Notwithstanding the foregoing,
the undersigned may transfer the undersigned’s Securities in accordance with any of the following:
(i) transfers
as a bona fide gift or gifts or to a charity or educational institution;
(ii) transfers
to any trust for the direct or indirect benefit of the undersigned or the immediate family of the undersigned;
(iii) if
the undersigned is a corporation, partnership, limited liability company, trust or other business entity (1) transfers to another
corporation, partnership, limited liability company, trust or other business entity that is a direct or indirect affiliate (as defined
in Rule 405 promulgated under the Securities Act of 1933, as amended) of the undersigned, (2) distributions of shares of common
stock or any security convertible into or exercisable for common stock to limited partners, limited liability company members or stockholders
of the undersigned, or (3) in connection with a sale, merger or transfer of all or substantially all of the assets of the undersigned
or any other change of control of the undersigned, not undertaken for the purpose of avoiding the restrictions imposed by this letter
agreement;
(iv) if
the undersigned is a trust, transfers to the beneficiary of such trust;
(v) transfers
by testate succession or intestate succession;
(vi) to
cover the payment of the exercise prices or the payment of taxes associated with the exercise or vesting of equity awards that were issued
under any equity compensation plan of the Company;
(vii) transfers
pursuant to the Purchase Agreement; or
(viii) by
operation of law, such as pursuant to a qualified domestic order or in connection with a divorce decree.
provided,
that (A) except with respect to clauses (vi), (vii) and (viii), such transfer shall not involve a disposition for value, and
(B) except with respect to clauses (vi) and (vii), the transferee agrees in writing with the Placement Agent and the Company
to be bound by the terms of this letter agreement. For purposes of this letter agreement, “immediate family” shall mean any
relationship by blood, marriage or adoption, not more remote than first cousin.
In addition, the lock-up restrictions
provided in the first paragraph of this letter agreement shall not apply to the transfer of any or all of the Securities owned by the
undersigned as follows: (a) pursuant to a tender offer, merger, stock sale, recapitalization, consolidation or similar transaction
involving the Company or (b) the establishment of a trading plan pursuant to Rule 10b5-1 under the Exchange Act so long as such
plan does not permit the transfer of the Securities during the Restriction Period other than as otherwise allowed pursuant to this letter
agreement. In addition, notwithstanding the foregoing, this letter agreement shall not restrict the delivery of shares of common stock
to the undersigned upon the exercise or vesting of a stock option or other award under the Company’s equity-based incentive plan.

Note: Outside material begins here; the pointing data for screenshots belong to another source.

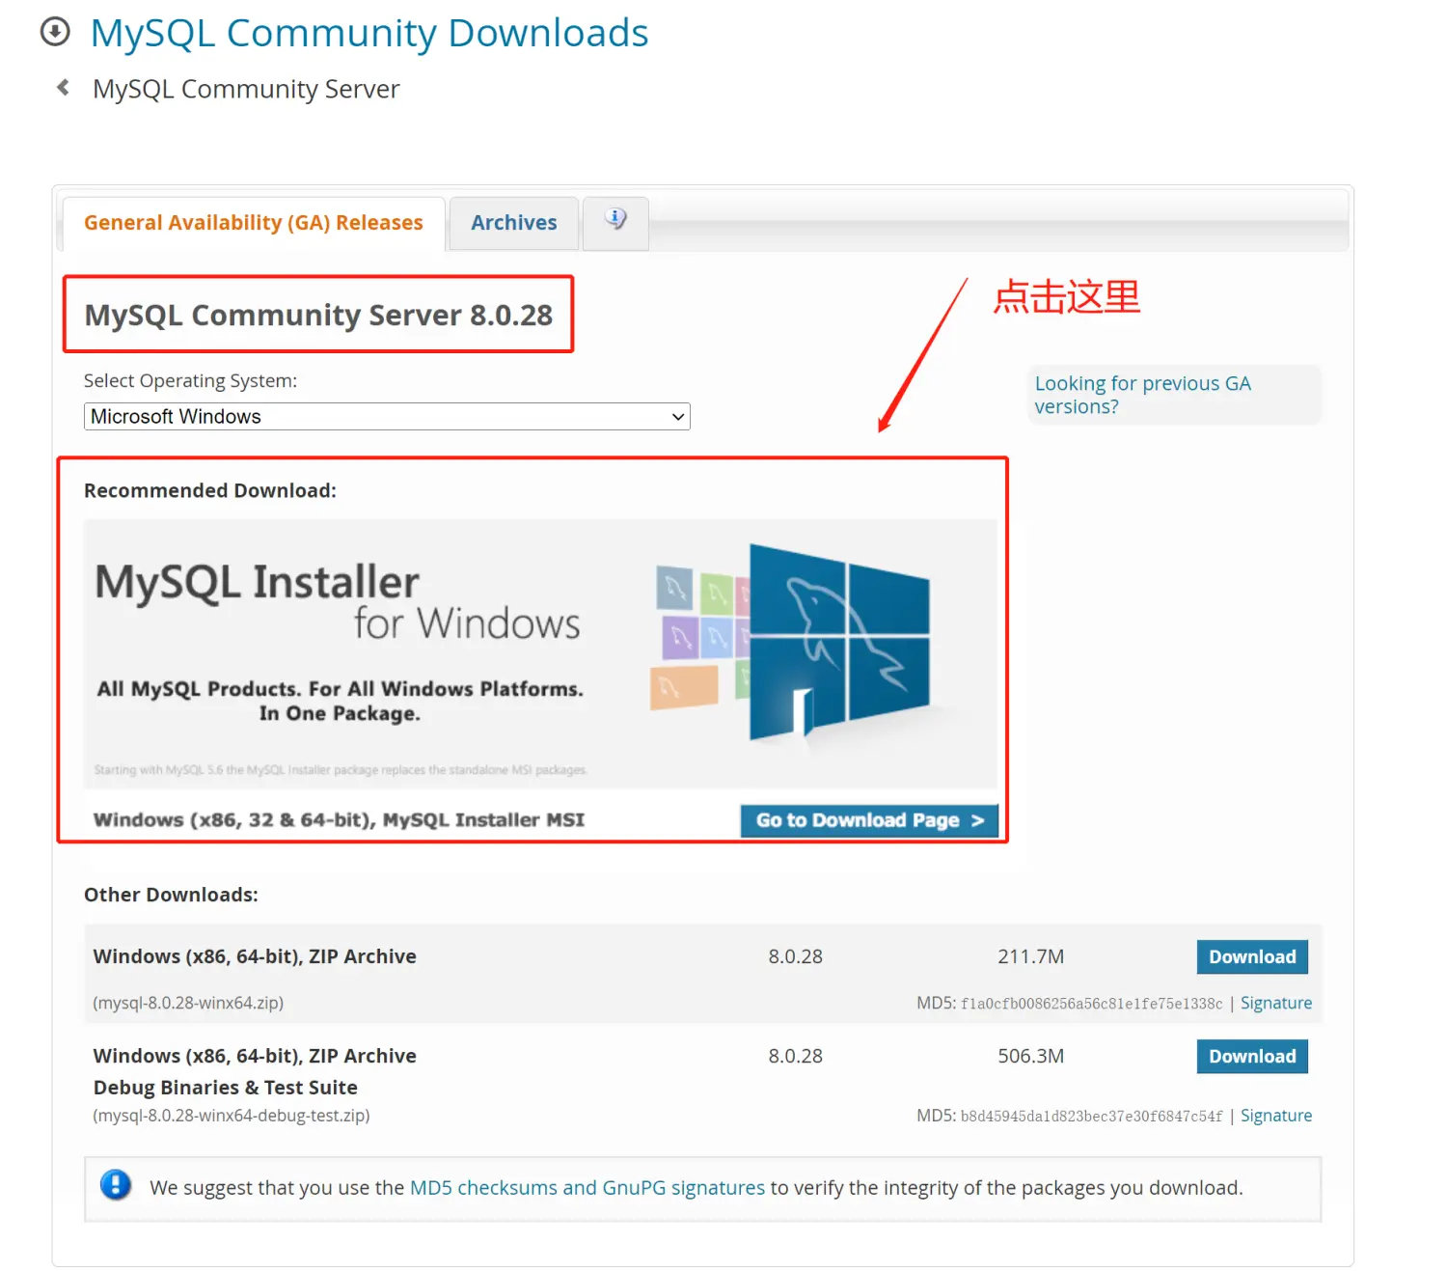The height and width of the screenshot is (1271, 1447).
Task: Click the back arrow next to MySQL Community Server
Action: pyautogui.click(x=64, y=88)
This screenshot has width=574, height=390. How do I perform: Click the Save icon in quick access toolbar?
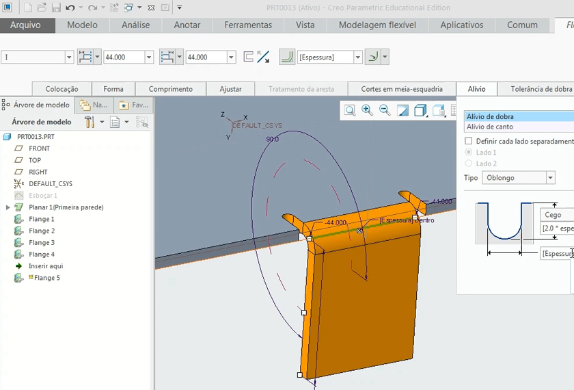(56, 8)

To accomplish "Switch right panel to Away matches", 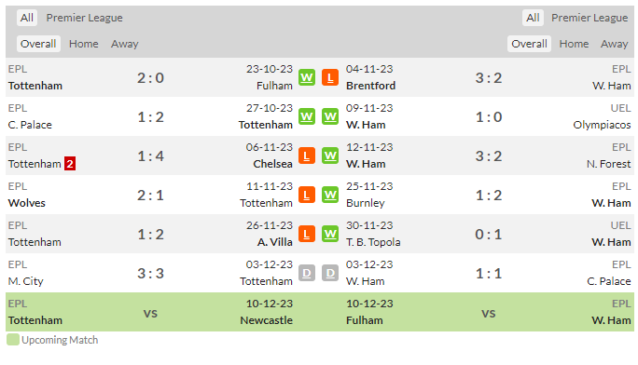I will (x=614, y=44).

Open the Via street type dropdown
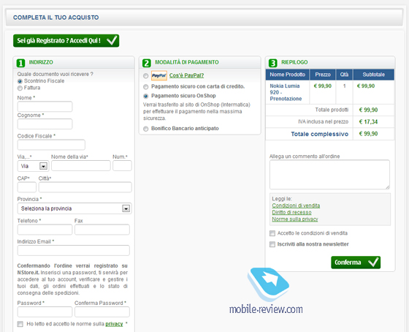click(33, 166)
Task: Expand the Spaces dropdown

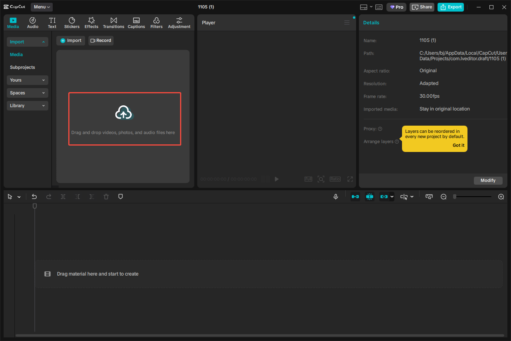Action: 27,93
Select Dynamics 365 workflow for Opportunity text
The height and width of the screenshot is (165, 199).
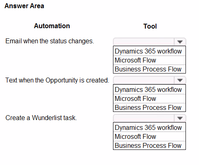tap(149, 89)
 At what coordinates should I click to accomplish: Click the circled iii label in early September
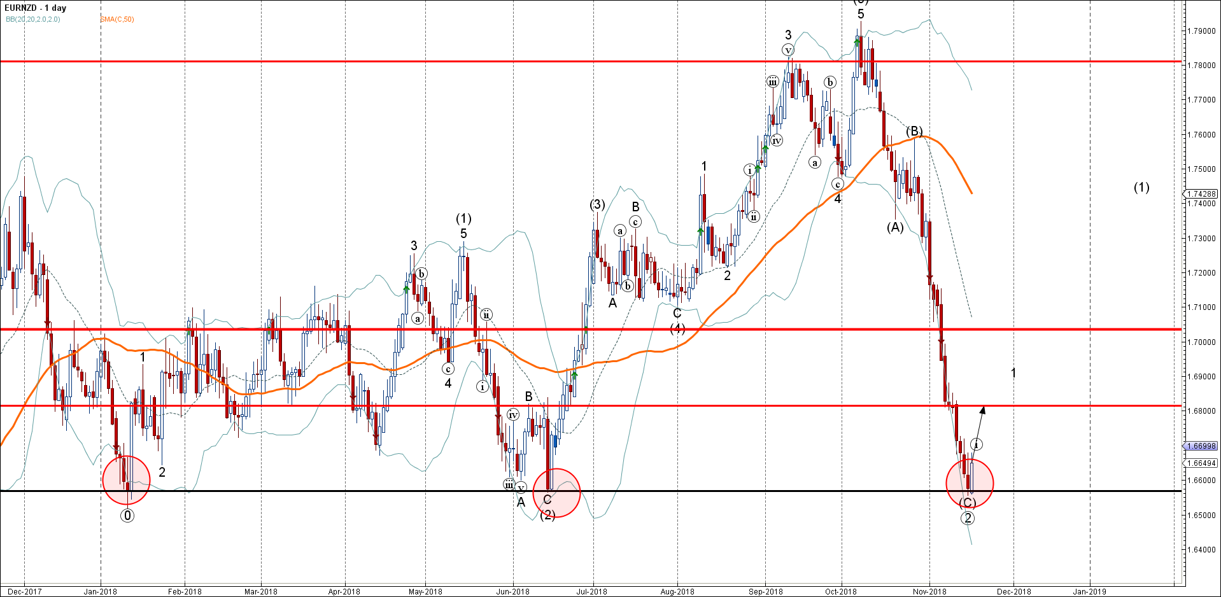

The undersigned acknowledges
that the execution, delivery and performance of this letter agreement is a material inducement to the Placement Agent to perform under
the Placement Agency Agreement and that the Placement Agent (which shall be third party beneficiaries of this letter agreement) and the
Company shall be entitled to specific performance of the undersigned’s obligations hereunder. The undersigned hereby represents
that the undersigned has the power and authority to execute, deliver and perform this letter agreement, that the undersigned has received
adequate consideration therefor and that the undersigned will indirectly benefit from the closing of the transactions contemplated by
the Placement Agency Agreement and the Purchase Agreement.
2
This
letter agreement may not be amended or otherwise modified in any respect without the written consent of each of the Company, the Placement
Agent and the undersigned. This letter agreement shall be construed and enforced in accordance with the laws of the State of New York
without regard to the principles of conflict of laws. The undersigned hereby irrevocably submits to the exclusive jurisdiction
of the United States District Court sitting in the Southern District of New York and the courts of the State of New York located in Manhattan,
for the purposes of any suit, action or proceeding arising out of or relating to this letter agreement, and hereby waives, and agrees
not to assert in any such suit, action or proceeding, any claim that (i) it is not personally subject to the jurisdiction of such
court, (ii) the suit, action or proceeding is brought in an inconvenient forum, or (iii) the venue of the suit, action or proceeding
is improper. The undersigned hereby irrevocably waives personal service of process and consents to process being served in any such suit,
action or proceeding by receiving a copy thereof sent to the Company at the address in effect for notices to it under the Letter of Engagement
and agrees that such service shall constitute good and sufficient service of process and notice thereof. The undersigned hereby waives
any right to a trial by jury. Nothing contained herein shall be deemed to limit in any way any right to serve process in any manner permitted
by law. The undersigned agrees and understands that this letter agreement does not intend to create any relationship between the undersigned
and the Placement Agent and that no issuance or sale of the Securities is created or intended by virtue of this letter agreement.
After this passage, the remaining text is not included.